■ WORK TO DO: Rewrite these lines, replacing "screenshot" with "screen capture" and keeping everything else the same.

■ EXERCISE INPUT:
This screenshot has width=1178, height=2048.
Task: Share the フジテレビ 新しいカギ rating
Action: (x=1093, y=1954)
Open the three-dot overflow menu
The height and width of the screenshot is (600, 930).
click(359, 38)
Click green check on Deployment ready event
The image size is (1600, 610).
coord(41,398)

■ RESULT:
This screen capture has width=1178, height=2048.
Task: Share the フジテレビ 新しいカギ rating
Action: (x=1093, y=1954)
Open the three-dot overflow menu
The height and width of the screen capture is (600, 930).
click(359, 38)
Click green check on Deployment ready event
The image size is (1600, 610).
coord(41,398)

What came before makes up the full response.